Memory is like that. It is not always clear or concise. It is created by the influence of who we talk to & interact with & who we become.
But some memories are clear. I remember when my grandfather took me to Love Field in Dallas to watch the planes. He worked for Braniff Airlines. He was still able to walk then.
I remember climbing into his lap when he was in the wheelchair. He always kept a roll of Lifesavers – Pep-o-Mint - in the shirt of his pajama pockets. Perhaps he did this before he was in the wheelchair. I don’t have that memory.
And there is the memory of letting me plant watermelon in the flower beds. But I am sure I have that particular memory because I was told the story over the years by my mother.
I do not remember when he built a sandbox for me the backyard of the house on Wylie Drive he & my grandmother Helen shared. I hold the memory of his greenhouse & the flats to start seedlings from old slides & photos & stories.
He was the only son of a farmer, an only son who left the farm in Pennsylvania & discovered my grandmother in Texas. He always had a garden, he always planted.
My memories of grandfather outside a wheelchair have faded from when he & my grandmother were living across the street on Wylie Drive. I don’t remember visiting him when he was no longer mobile, in a bed, stricken by ALS.
Perhaps because I was very young, my parents Jack & Jean decided to shield it from me. Perhaps I went. Perhaps I saw. Perhaps I have filed that memory in a long forgotten filing cabinet. I ask Jean & she tells me that she doesn’t remember. She tells me other stories that she does remember & I listen.
After my grandfather had to leave the house on Wylie Drive for a hospital, I do have another memory. The look on my father’s face when he lost his own father. I was too young to attend a funeral, but I remember that look in the aftermath.
ALS is an insidious disease. It attacks the body & leaves the mind intact.

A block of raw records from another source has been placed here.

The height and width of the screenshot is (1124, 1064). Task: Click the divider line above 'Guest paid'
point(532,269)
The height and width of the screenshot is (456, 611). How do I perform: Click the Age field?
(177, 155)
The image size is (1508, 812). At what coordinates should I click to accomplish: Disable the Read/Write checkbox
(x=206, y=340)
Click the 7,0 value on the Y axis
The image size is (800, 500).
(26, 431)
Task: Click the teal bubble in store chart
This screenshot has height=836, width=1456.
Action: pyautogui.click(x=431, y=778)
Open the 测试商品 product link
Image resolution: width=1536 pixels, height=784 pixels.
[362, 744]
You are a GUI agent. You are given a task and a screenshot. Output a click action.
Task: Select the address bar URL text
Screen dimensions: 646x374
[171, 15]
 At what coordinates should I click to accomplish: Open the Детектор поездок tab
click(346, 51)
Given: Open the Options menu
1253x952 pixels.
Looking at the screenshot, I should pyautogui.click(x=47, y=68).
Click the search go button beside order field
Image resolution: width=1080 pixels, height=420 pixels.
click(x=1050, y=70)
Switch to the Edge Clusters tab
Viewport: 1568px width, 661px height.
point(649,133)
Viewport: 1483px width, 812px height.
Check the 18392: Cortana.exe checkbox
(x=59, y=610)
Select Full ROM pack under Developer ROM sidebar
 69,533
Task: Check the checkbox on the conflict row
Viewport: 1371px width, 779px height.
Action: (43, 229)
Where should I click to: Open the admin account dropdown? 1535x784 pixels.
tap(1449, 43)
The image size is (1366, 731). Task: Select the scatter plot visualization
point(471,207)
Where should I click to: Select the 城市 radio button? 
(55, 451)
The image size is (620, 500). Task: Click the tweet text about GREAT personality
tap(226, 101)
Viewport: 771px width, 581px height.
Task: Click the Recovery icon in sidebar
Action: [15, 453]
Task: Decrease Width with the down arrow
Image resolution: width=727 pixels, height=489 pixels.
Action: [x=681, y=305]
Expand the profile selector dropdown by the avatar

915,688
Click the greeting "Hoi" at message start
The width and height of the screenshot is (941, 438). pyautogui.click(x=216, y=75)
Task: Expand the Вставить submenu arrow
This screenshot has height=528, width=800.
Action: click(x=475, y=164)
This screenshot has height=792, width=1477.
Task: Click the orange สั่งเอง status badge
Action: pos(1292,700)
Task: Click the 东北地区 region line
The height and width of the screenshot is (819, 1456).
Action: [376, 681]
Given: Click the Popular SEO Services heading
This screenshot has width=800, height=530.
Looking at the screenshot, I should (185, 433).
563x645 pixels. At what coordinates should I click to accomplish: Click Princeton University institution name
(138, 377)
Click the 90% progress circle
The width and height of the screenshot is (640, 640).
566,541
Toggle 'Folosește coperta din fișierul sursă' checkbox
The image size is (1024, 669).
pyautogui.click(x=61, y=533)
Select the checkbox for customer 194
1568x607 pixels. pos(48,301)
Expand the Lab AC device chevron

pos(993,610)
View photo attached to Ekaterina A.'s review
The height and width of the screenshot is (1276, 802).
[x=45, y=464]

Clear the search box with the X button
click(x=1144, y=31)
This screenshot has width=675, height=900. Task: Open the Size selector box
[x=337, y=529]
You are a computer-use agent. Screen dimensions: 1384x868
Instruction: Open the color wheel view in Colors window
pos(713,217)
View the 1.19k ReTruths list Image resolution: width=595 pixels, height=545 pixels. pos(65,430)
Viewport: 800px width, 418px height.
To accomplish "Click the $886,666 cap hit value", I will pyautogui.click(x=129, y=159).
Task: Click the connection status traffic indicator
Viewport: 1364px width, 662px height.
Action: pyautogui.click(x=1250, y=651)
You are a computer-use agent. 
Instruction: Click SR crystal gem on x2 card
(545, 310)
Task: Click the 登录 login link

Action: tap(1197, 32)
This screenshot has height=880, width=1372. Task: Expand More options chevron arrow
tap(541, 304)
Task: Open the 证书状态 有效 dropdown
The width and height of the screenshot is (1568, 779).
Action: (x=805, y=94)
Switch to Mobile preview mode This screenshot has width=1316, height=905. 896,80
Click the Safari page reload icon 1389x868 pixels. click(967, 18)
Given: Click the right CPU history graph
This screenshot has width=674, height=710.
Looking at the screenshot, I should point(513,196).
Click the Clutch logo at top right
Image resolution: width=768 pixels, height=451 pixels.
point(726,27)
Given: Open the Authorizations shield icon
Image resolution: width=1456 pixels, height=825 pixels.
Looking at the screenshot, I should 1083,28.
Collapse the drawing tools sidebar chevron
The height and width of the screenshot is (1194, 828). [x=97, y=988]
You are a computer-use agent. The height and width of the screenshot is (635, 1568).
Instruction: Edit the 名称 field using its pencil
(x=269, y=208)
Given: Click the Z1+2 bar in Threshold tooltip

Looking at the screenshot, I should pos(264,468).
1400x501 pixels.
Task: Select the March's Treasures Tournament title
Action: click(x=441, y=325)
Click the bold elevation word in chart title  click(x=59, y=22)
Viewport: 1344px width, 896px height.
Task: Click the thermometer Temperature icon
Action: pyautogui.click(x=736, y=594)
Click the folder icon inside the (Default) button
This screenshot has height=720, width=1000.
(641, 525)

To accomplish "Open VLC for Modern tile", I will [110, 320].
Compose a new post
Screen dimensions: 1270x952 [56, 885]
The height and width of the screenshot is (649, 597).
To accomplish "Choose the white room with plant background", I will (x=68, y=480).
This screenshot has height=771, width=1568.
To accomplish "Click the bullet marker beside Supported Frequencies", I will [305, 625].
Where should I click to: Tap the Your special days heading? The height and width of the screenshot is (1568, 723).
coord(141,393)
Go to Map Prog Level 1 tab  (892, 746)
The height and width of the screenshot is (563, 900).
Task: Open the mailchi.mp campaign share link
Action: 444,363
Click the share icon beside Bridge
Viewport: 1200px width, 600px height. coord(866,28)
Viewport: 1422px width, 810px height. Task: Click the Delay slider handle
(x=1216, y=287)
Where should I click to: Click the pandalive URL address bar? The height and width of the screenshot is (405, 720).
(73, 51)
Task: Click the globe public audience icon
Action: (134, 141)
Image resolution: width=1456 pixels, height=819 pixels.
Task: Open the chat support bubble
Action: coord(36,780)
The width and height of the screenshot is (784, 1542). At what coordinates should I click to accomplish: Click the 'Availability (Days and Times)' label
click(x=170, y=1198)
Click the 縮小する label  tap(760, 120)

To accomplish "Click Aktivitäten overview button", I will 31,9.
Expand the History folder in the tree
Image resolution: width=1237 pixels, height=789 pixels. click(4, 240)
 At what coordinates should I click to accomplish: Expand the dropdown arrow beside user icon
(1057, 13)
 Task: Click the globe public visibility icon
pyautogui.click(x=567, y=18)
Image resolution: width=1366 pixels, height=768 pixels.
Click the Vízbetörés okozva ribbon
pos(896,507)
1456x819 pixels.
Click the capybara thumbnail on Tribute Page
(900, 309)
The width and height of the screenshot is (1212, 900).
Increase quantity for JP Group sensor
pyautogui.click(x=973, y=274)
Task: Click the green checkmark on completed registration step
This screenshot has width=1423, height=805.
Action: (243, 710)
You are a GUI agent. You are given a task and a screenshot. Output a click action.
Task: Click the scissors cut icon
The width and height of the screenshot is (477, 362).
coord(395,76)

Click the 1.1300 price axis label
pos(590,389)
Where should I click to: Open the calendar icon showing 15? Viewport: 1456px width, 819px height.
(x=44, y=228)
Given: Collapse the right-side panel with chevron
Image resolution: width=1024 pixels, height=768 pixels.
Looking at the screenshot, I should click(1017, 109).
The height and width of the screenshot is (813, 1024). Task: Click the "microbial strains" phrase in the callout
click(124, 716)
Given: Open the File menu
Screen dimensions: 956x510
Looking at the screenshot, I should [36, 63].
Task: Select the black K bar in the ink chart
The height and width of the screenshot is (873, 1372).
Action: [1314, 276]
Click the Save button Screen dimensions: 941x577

As I watch the ALS Ice Bucket challenge, I am always reminded of my grandfather. And I am reminded of the purpose of the challenge – to raise awareness for ALS, to contribute to research for a disease that has no cure or treatment.
All the videos, all the internet sensation supporting this cause has raised an unprecedented amount of money for ALS research. To date: $80 million. Amazing.
But, at the same time, there are posts of challenges to very young children, who cannot possibly fathom the stories behind the challenge & who have to be coached by their parents recording the video.
And too often, no one mentions ALS or the ALS website where viewers can donate.
The ice bucket challenge did not go viral as a game. It went viral as a cause.
If other worthy causes use the ice bucket challenge to raise funds - wonderful & I support it. It worked for ALS & I hope it works for other diseases that need a jolt in awareness & funds.
For me, all that ice is about my grandfather. John Simpson Alexander Ettinger.